Earlier this season, Messi was injured and Barcelona still managed to win (quite easily) at Athelico Bilbao, a stadium where both Barcelona and Real Madrid had dropped points last season. In that match, Villa was the attacking reference and Barcelona didn’t feel any negative effects.
Actually, the facts suggest that Messi is a lot more dependant on Barcelona than the other way round. Messi’s otherworldly talents are undoubted, but it’s obvious that it becomes easier for him to unleash them in a system that is built to accommodate him and maximize his talents.
Messi’s performances with Argentina provide further evidence of that: without Xavi and Iniesta behind him, Messi is still a fantastic player, but by no means is he the same player who sets the world on fire week in week out at Barcelona.
As for Barcelona, the team is obviously (much) more dangerous with Messi, but Messi’s absence is far from the end of the world and the results prove it.
Barcelona and Messi is truly a match made in heaven, and so is Guardiola and Messi. Ever since Pep arrived, he has tried to take the most out of Messi and the success has been evident.
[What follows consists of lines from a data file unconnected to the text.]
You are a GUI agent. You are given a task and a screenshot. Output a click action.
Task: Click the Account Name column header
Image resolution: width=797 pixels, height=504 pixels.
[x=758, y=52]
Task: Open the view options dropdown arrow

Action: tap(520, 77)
In 2008/2009, Barcelona won the sextuple; Messi was part of arguably the greatest (certainly the most prolific) attacking trio in history with Samuel Eto’o and Thierry Henry. He scored 38 goals and assisted 18. He was the focal point of an attacking trio that scored 100 goals combined and he went on to win the Ballon d’Or and the FIFA Player of the Year award with a record points total.
In 2009/2010, he assumed an even more active role in the team’s attack and scored a whooping 47 goals, assisting 14 and setting the world on fire on several occasions. Following his absolutely magnificent performance, capped with four goals, against Arsenal, many pundits started discussing his place among the all-time greats.
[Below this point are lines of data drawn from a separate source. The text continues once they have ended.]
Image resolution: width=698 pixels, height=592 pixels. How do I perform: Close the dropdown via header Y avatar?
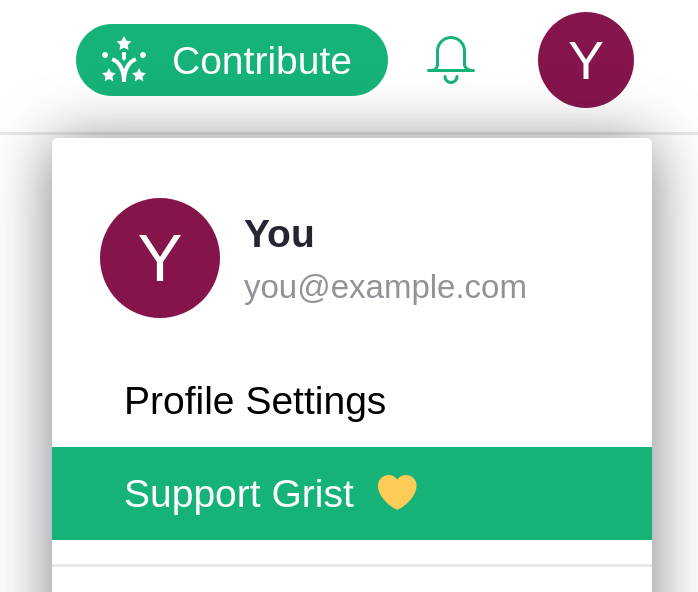585,60
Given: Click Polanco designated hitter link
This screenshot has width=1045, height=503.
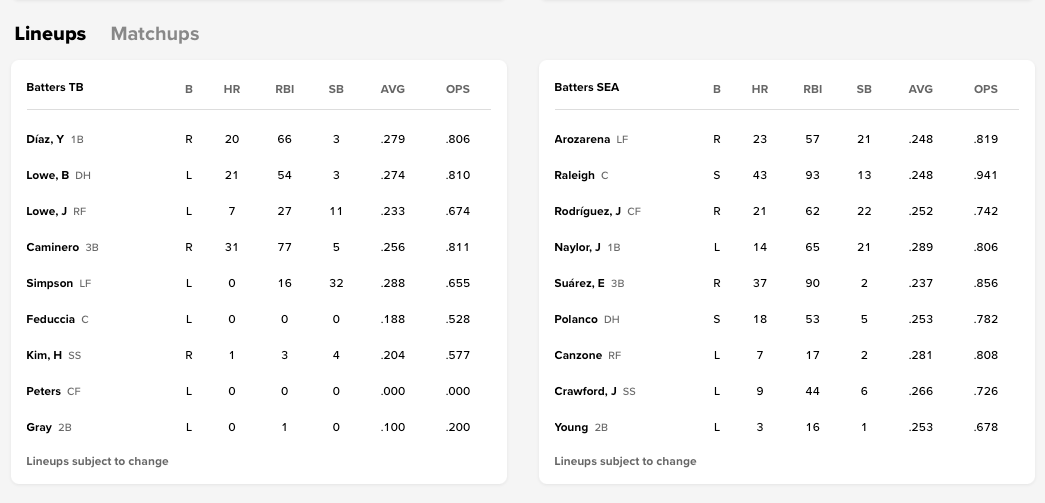Looking at the screenshot, I should coord(576,319).
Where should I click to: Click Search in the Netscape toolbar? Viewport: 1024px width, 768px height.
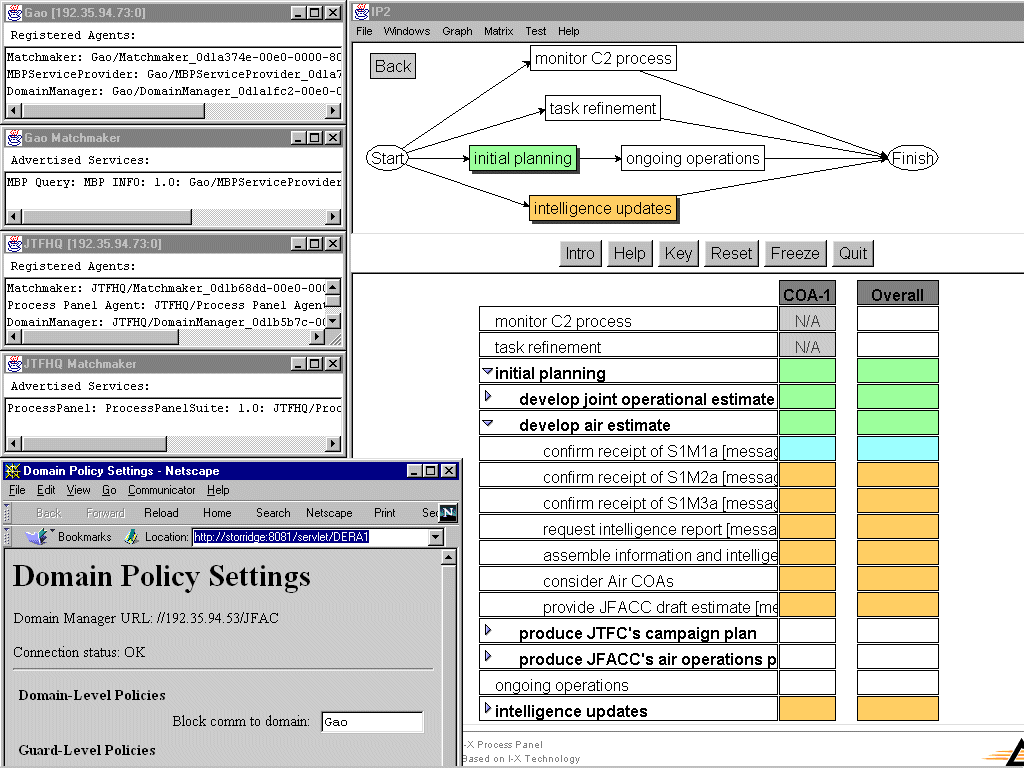(x=273, y=513)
This season, despite an early injury, he already has 19 goals and seven assists in just 16 matches. In the Guardiola era, Messi has scored 104 goals. To put this in perspective, the second best scorer in this period is Samuel Eto’o with 36 goals. All these figures are even more impressive if we remember that Messi isn’t even an out-and-out striker.
The numbers don’t lie: Messi is Barcelona’s main attacking weapon, the focal point of Barcelona’s offensive game, and his influence in Barcelona’s sextuple and even in last season’s trophies is huge. At 23, Messi is becoming a better and better player. His passing/playmaking skills have been improving by the day, as have his goalscoring instincts. He’s a more complete player now that he was a year ago, and when he reaches his peak in a few years, he’ll be ready to lead both Barcelona and Argentina to glory.
That said, Barcelona are not dependant on Messi. It’s a perfect system where Messi makes Barcelona better and Barcelona make Messi better. Messi wouldn’t be what he is today without Barcelona and Barcelona would probably have never won the sextuple without the Argentine.
It’s truly a match made in heaven and, with Messi leading, only a very unexpected set of circumstances will stop the blaugrana from adding many major trophies to their museum during the next decade, as Messi slowly but steadily becomes one of the best players ever to grace the football pitch. In today’s game, no player can even come close to Messi, whose talents keep delighting Barcelona fans and neutrals all over the world.